▶ PROBLEM REQUIREMENTS: Quote the Azalea Falls post below word for word, everything from "If the up-zoning" down to "say, a jewel.".

-- START PROVIDED TEXT --

If the City would follow its Comp Plan and develop increased residential density in the urban core, on transit lines and in city-defined walkable growth centers, Raleigh would be able to meet its housing needs without adding new sprawl and more automobile dependency. And, in this specific location, you would, at the same time protect this local ecological wonder.
previous blogs: https://livableraleigh.com/tag/azalea-falls/
Hillside Overlooking Azalea Falls
Azalea Falls was the subject of a prior post on this site. In it, we called on City Council to reject a developer’s application to up-zone a major portion of the property — allowing a high-density apartment project that would destroy not just that portion but the whole shebang.
Twice, Council has postponed a decision, at its meetings on Sept. 1 and Sept. 15. But the discussion Sept. 15 indicated that approval is imminent and likely to come in October.
Unless public opinion stops them.
Azalea Falls is an environmental jewel, designated officially by the NC Department of Natural and Cultural Resources as a Natural Heritage site of statewide ecological significance.
Part of the property — the portion along Crabtree Creek — is owned already by the nonprofit City of Oaks Foundation, whose mission is to preserve important environmental assets for the people of Raleigh.
If the up-zoning is rejected, the rest of the property — a steep hillside above the City of Oaks holding — could be acquired and preserved as well.
As it should be. (See below for the how.)
Here’s a link to the City of Oaks Foundation’s website, which shows Azalea Falls to be, as we say, a jewel.
Jewel or not, Mayor Mary-Ann Baldwin signaled her intention to press ahead with the up-zoning at the Sept. 15 meeting, calling on District A Councilor Patrick Buffkin to make the case for it.
Buffkin, an attorney, promptly took the developer’s side, trying to argue that a provision of the up-zoning request — in legal terms, a condition offered by the developer — would somehow protect the Falls even as the stripping and mass grading of the wooded hillsides that are integral to it proceeded. But it was not immediately apparent that this made any sense, so Buffkin resorted to cross-examining a citizen who disagreed with him.
That citizen happened to be Chris Heagarty, executive director of the City of Oaks Foundation.

-- END PROVIDED TEXT --
-- START RECORDED DATA --

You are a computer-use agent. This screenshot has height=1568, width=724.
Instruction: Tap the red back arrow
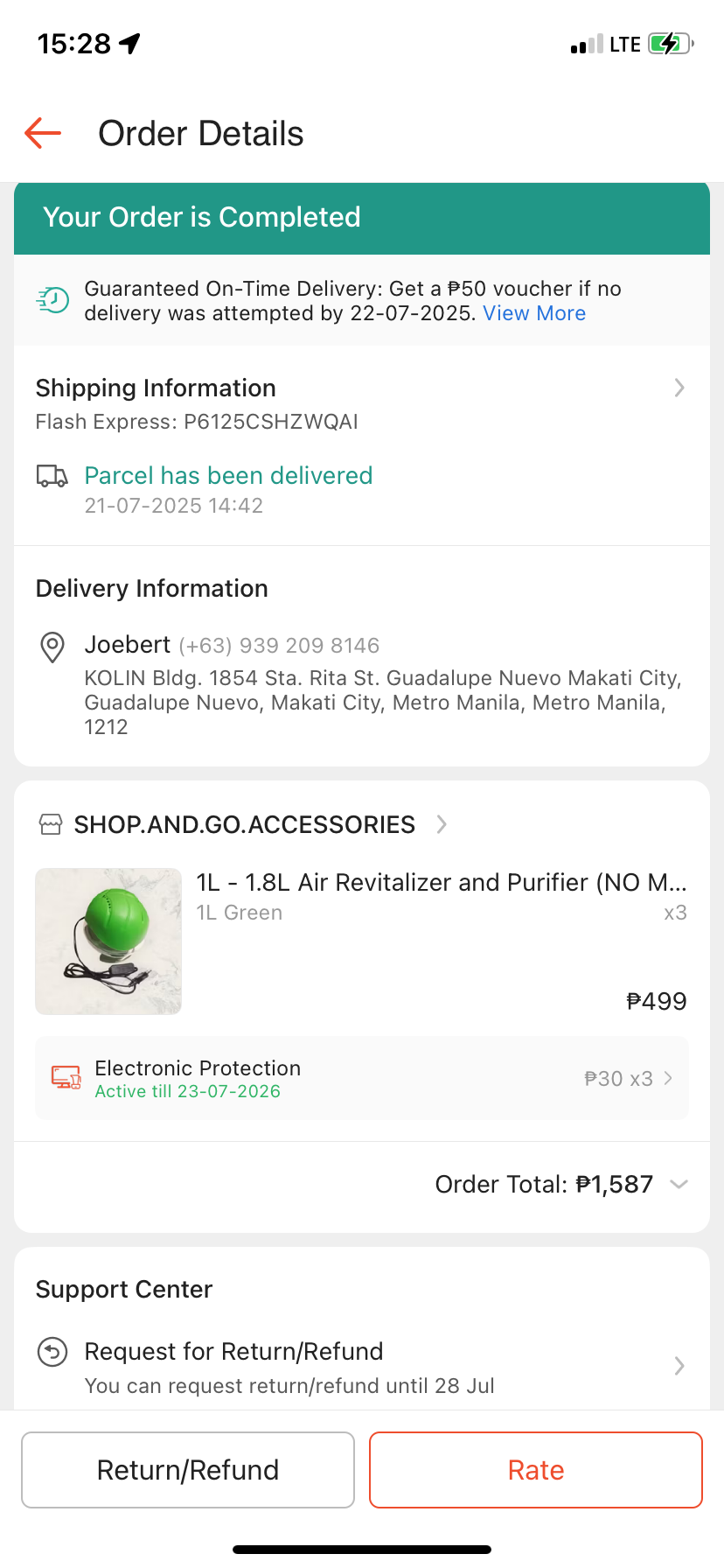tap(43, 133)
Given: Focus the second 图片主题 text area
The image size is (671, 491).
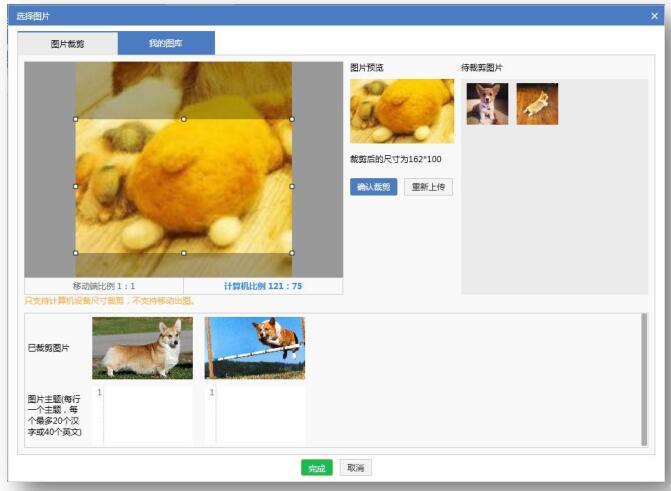Looking at the screenshot, I should pos(260,415).
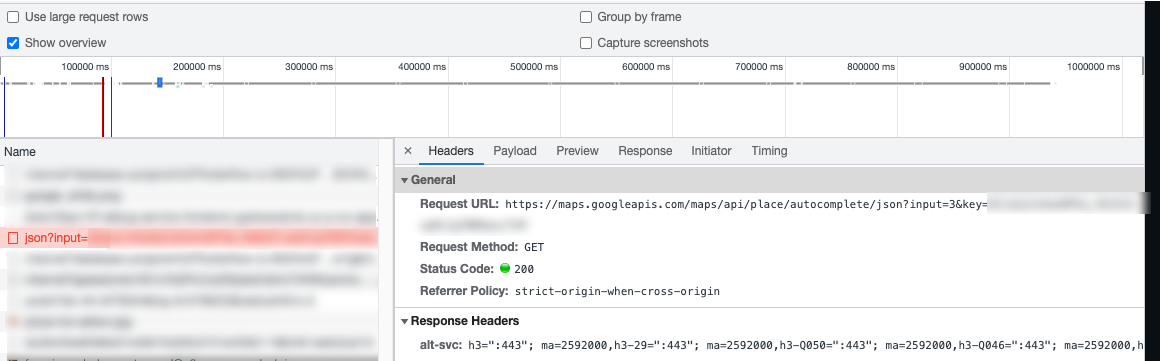Image resolution: width=1160 pixels, height=361 pixels.
Task: Open the Response tab
Action: coord(645,151)
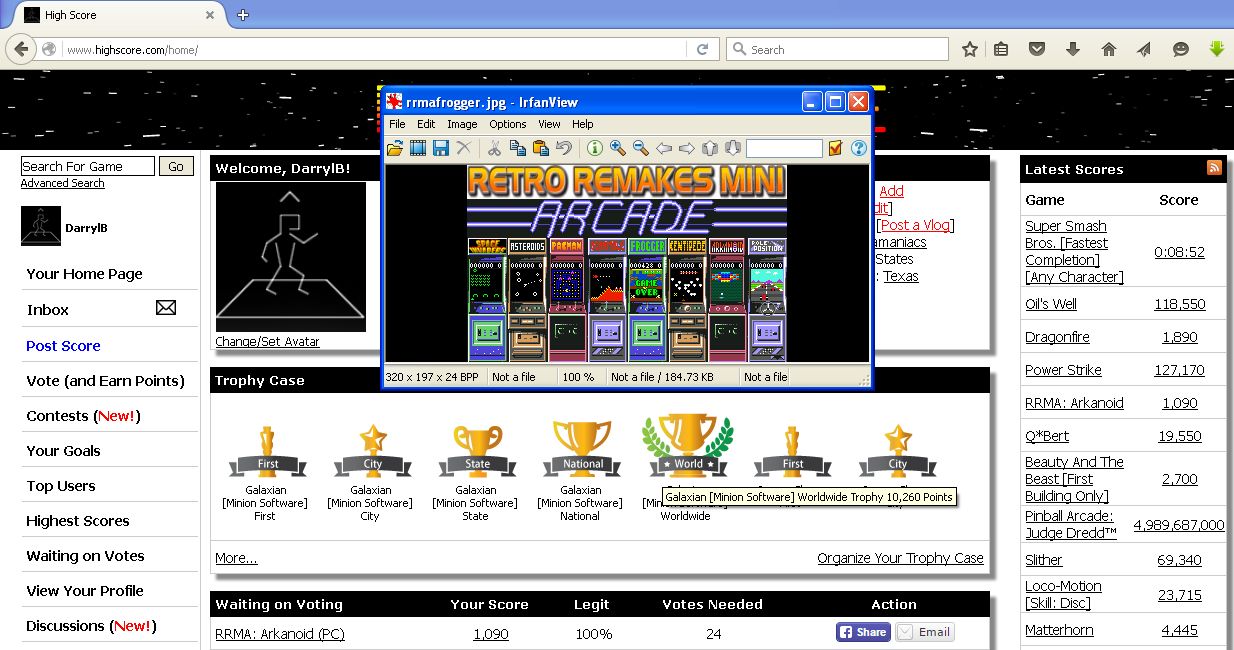Open the Image menu in IrfanView
The image size is (1234, 650).
pyautogui.click(x=462, y=124)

-- END RECORDED DATA --

▶ IN RESPONSE:
If the up-zoning is rejected, the rest of the property — a steep hillside above the City of Oaks holding — could be acquired and preserved as well.
As it should be. (See below for the how.)
Here’s a link to the City of Oaks Foundation’s website, which shows Azalea Falls to be, as we say, a jewel.